-------- Supplied entries --------

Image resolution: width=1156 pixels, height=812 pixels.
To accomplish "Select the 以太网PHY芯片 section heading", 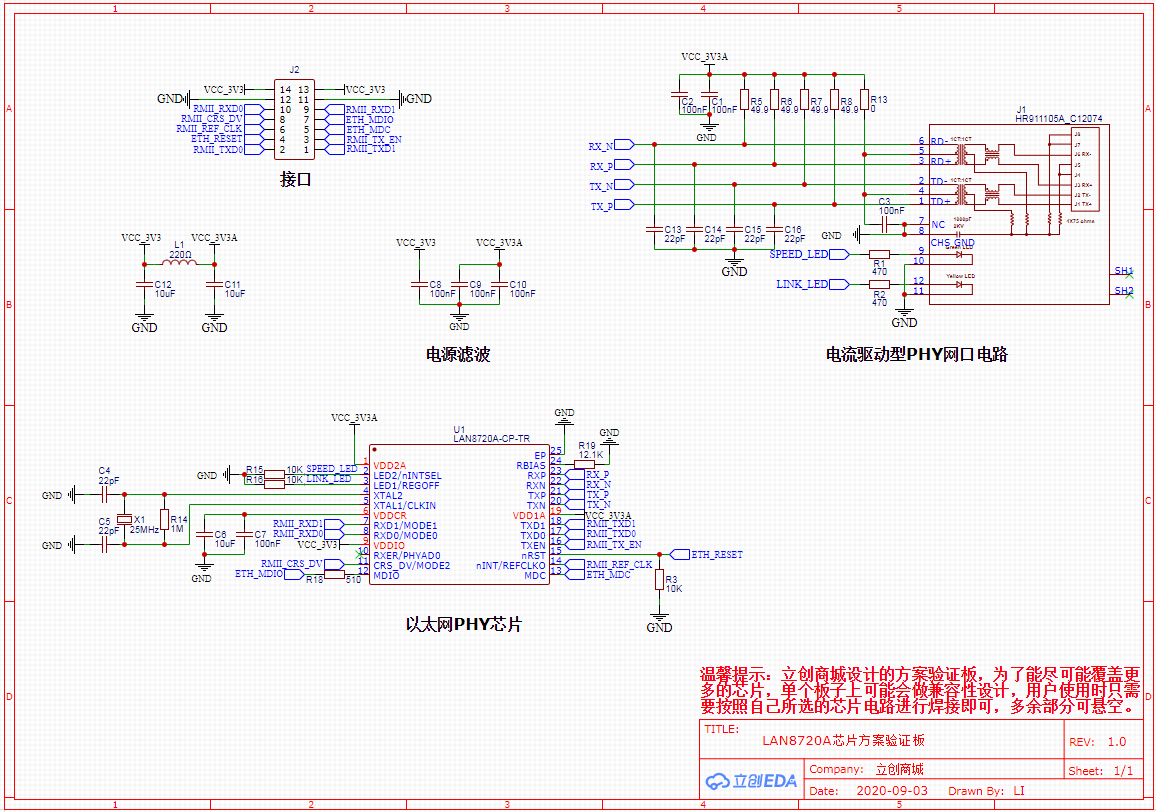I will [x=463, y=625].
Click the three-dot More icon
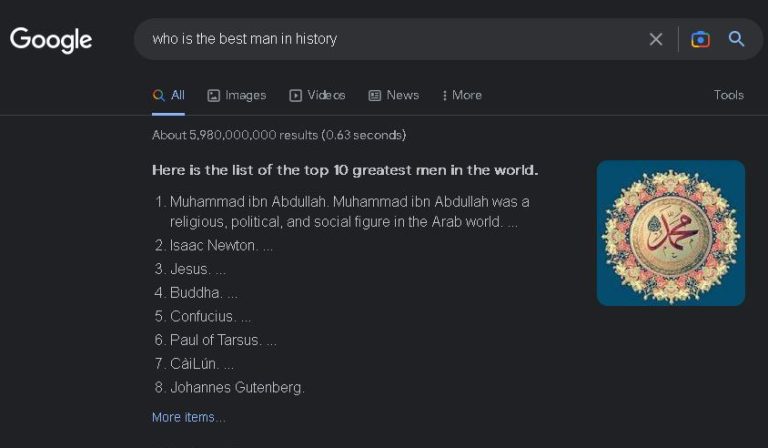Image resolution: width=768 pixels, height=448 pixels. tap(444, 95)
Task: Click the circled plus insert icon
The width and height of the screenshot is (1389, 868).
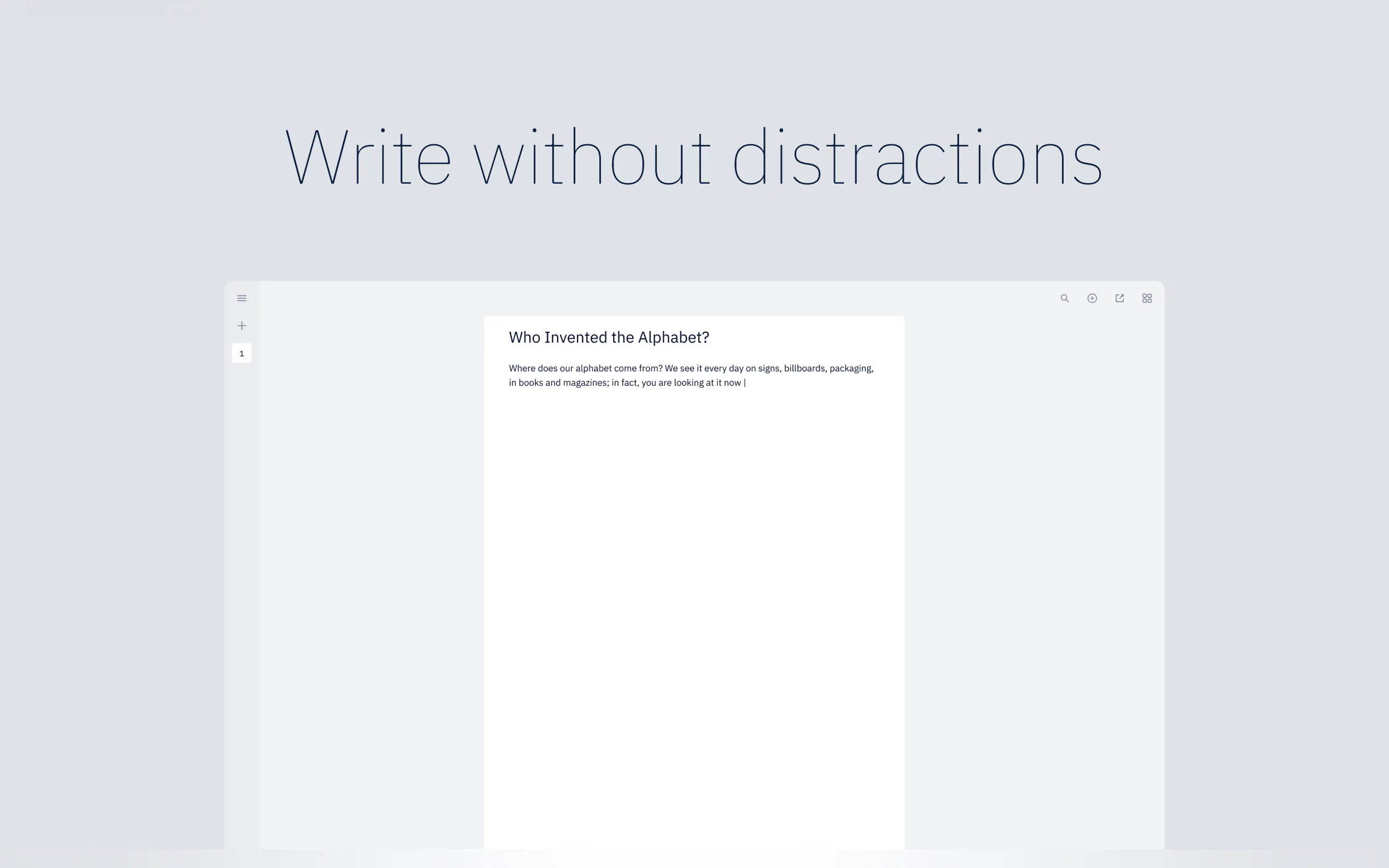Action: [x=1092, y=298]
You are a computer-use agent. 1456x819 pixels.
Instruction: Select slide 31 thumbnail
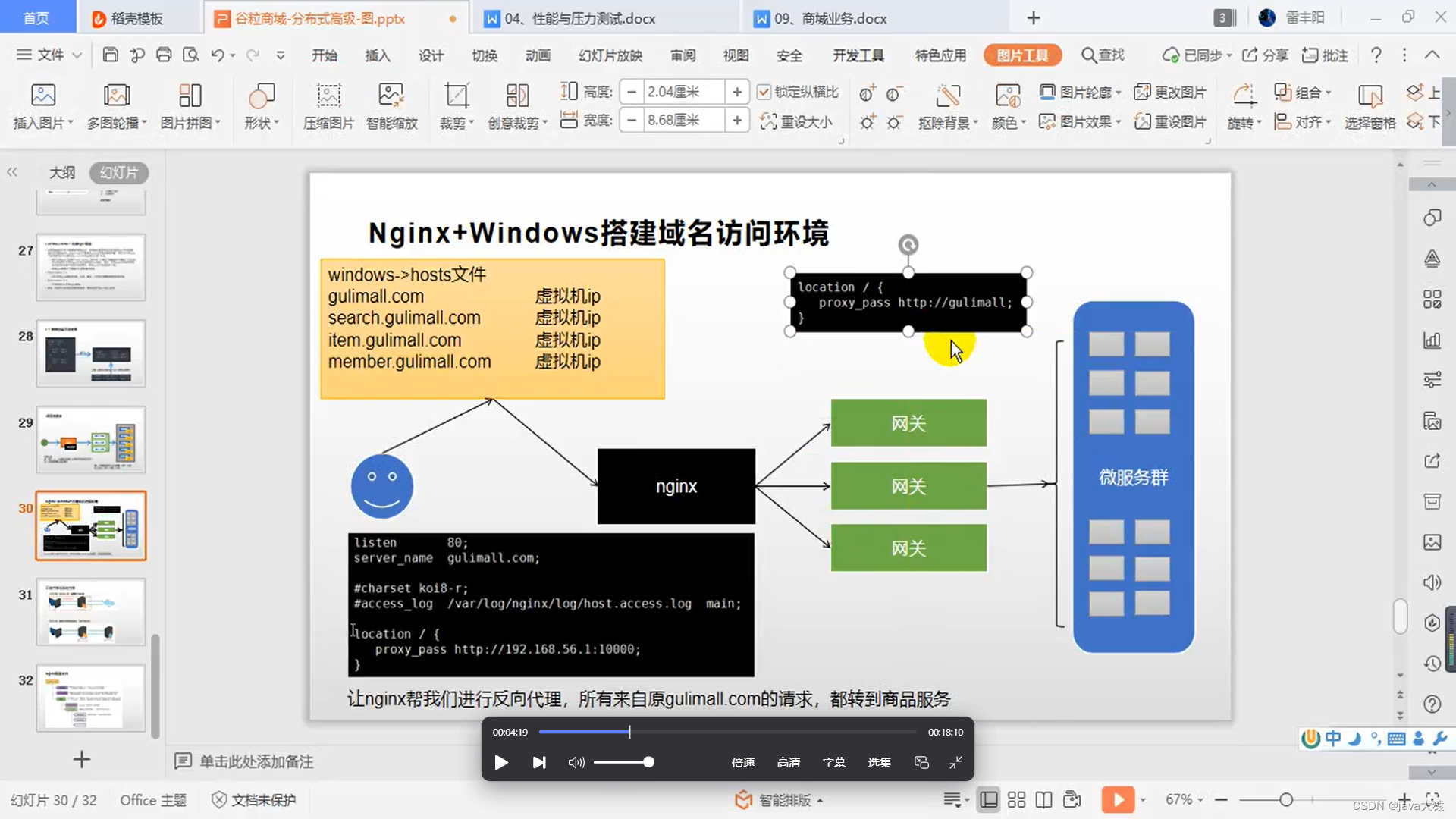click(91, 611)
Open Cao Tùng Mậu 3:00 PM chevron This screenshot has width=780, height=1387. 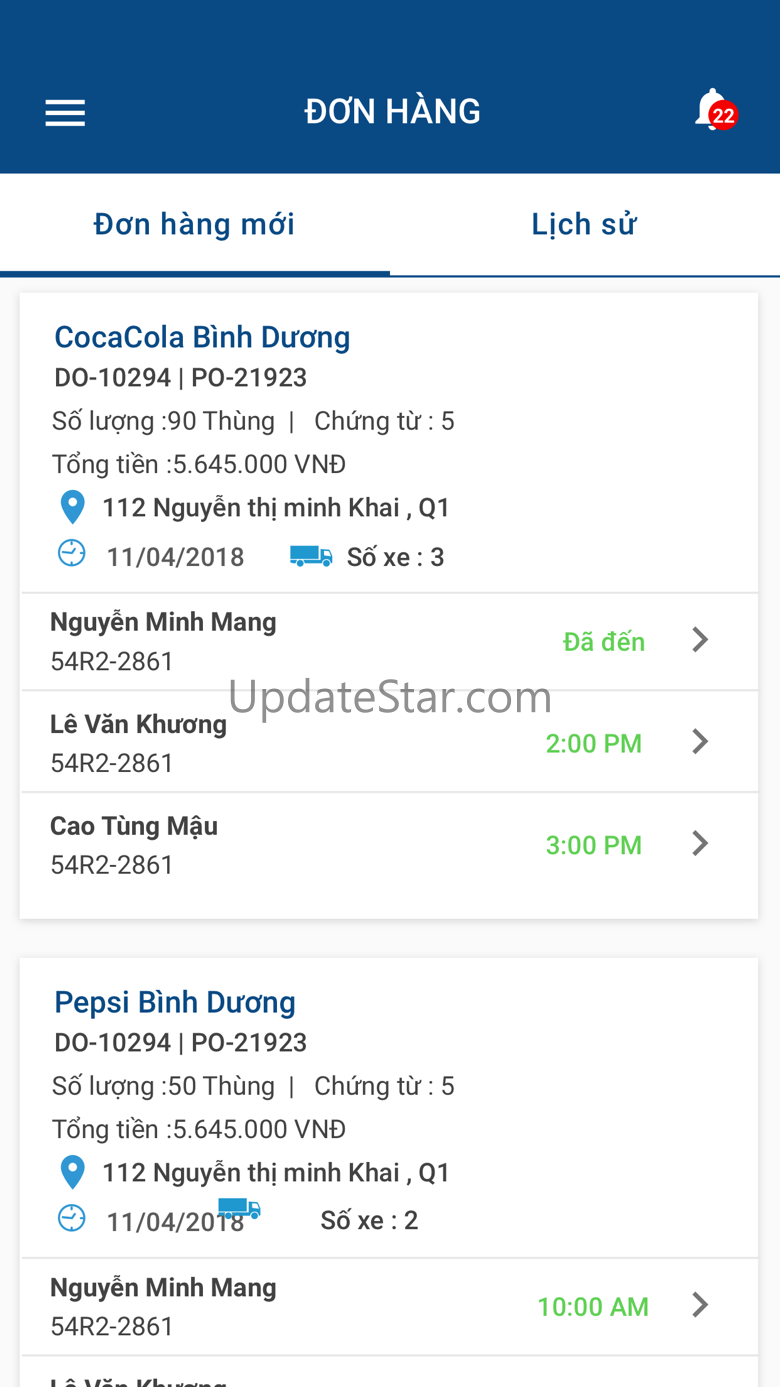701,844
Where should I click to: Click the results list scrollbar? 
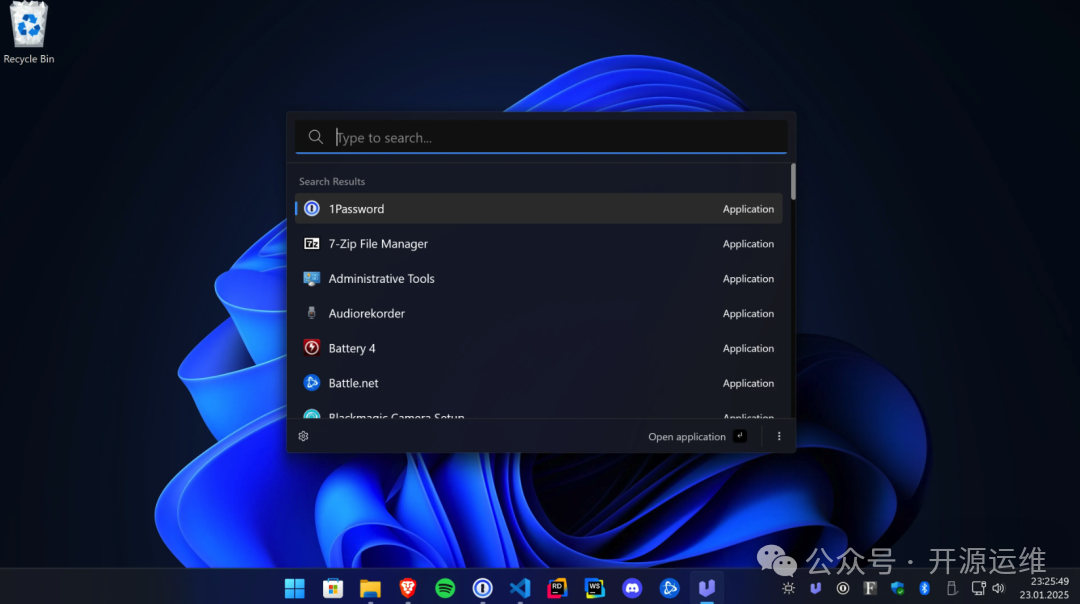(793, 182)
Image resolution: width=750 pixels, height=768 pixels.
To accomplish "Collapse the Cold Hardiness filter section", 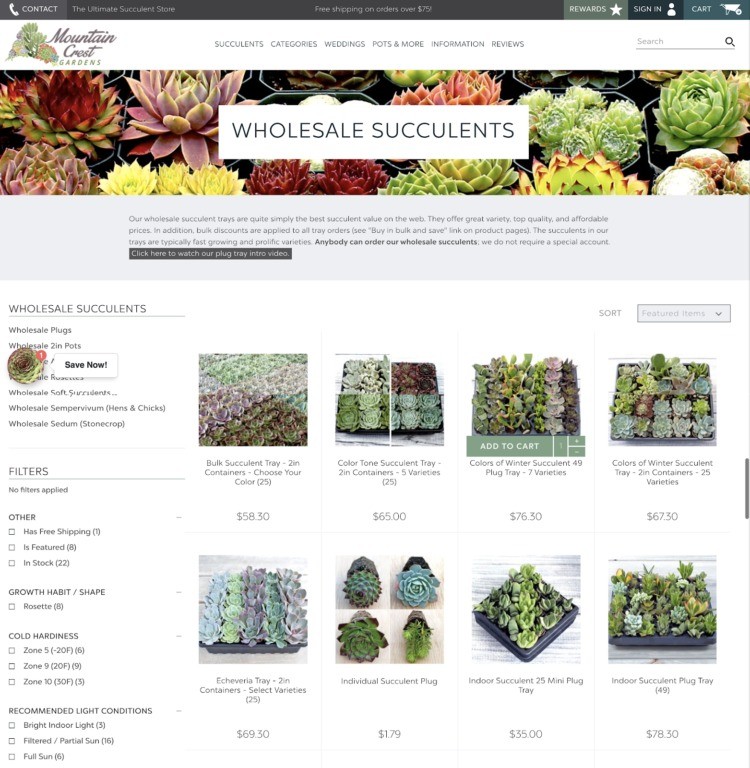I will 179,636.
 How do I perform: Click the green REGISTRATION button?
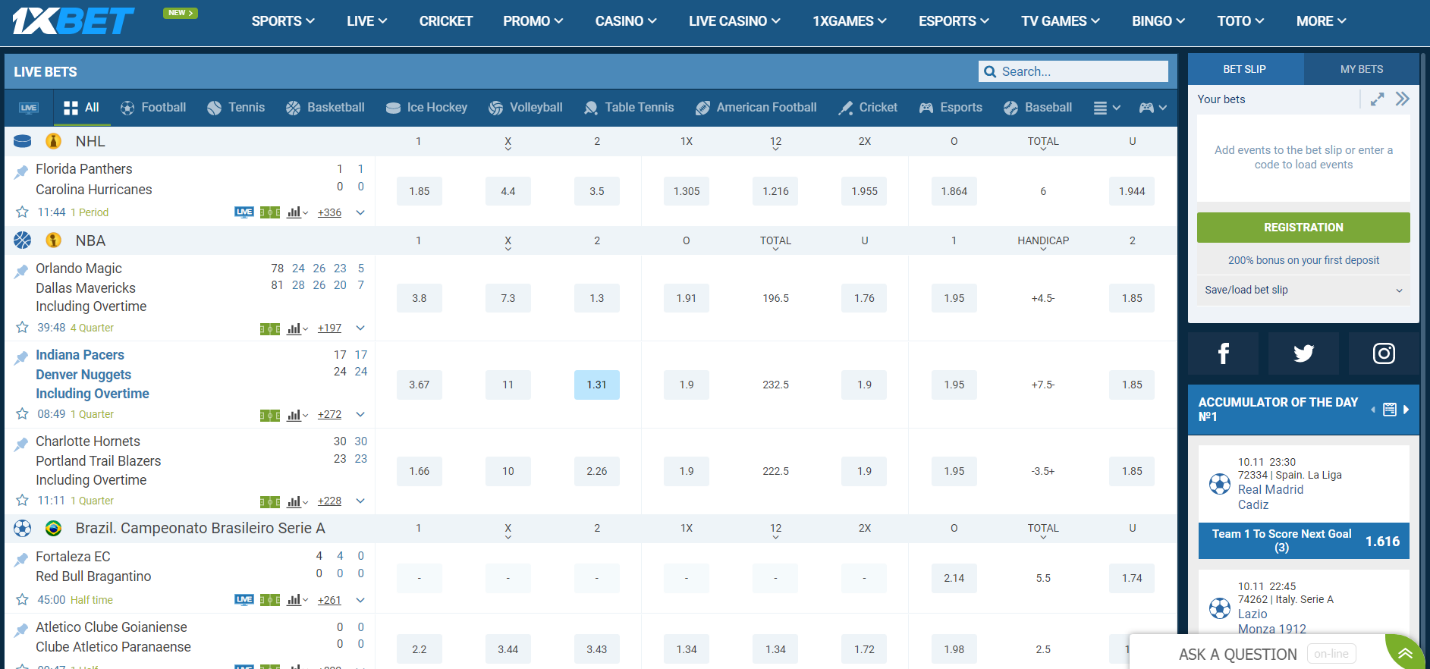(1302, 227)
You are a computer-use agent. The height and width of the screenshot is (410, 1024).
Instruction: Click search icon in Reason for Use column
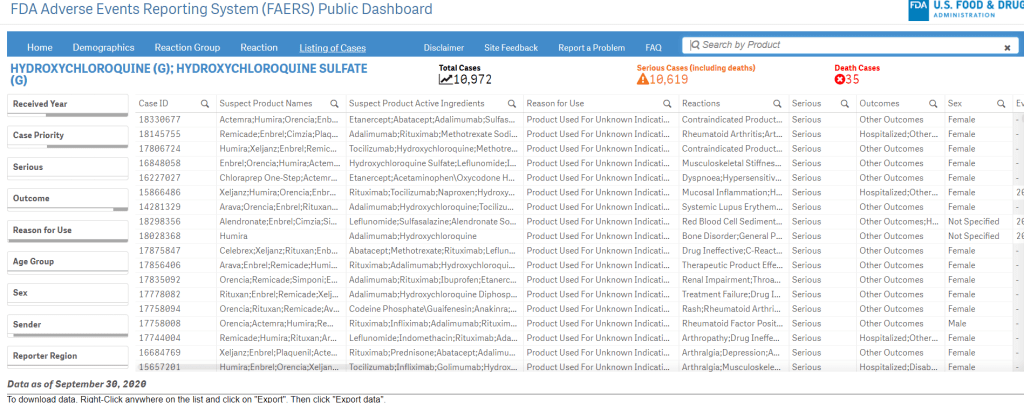tap(668, 103)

--------

Collect each line of the entries above that contains the word "icon", and copy every such line in full.

Click the three-dot More icon
Task: Click the circled plus insert icon
Instruction: Click search icon in Reason for Use column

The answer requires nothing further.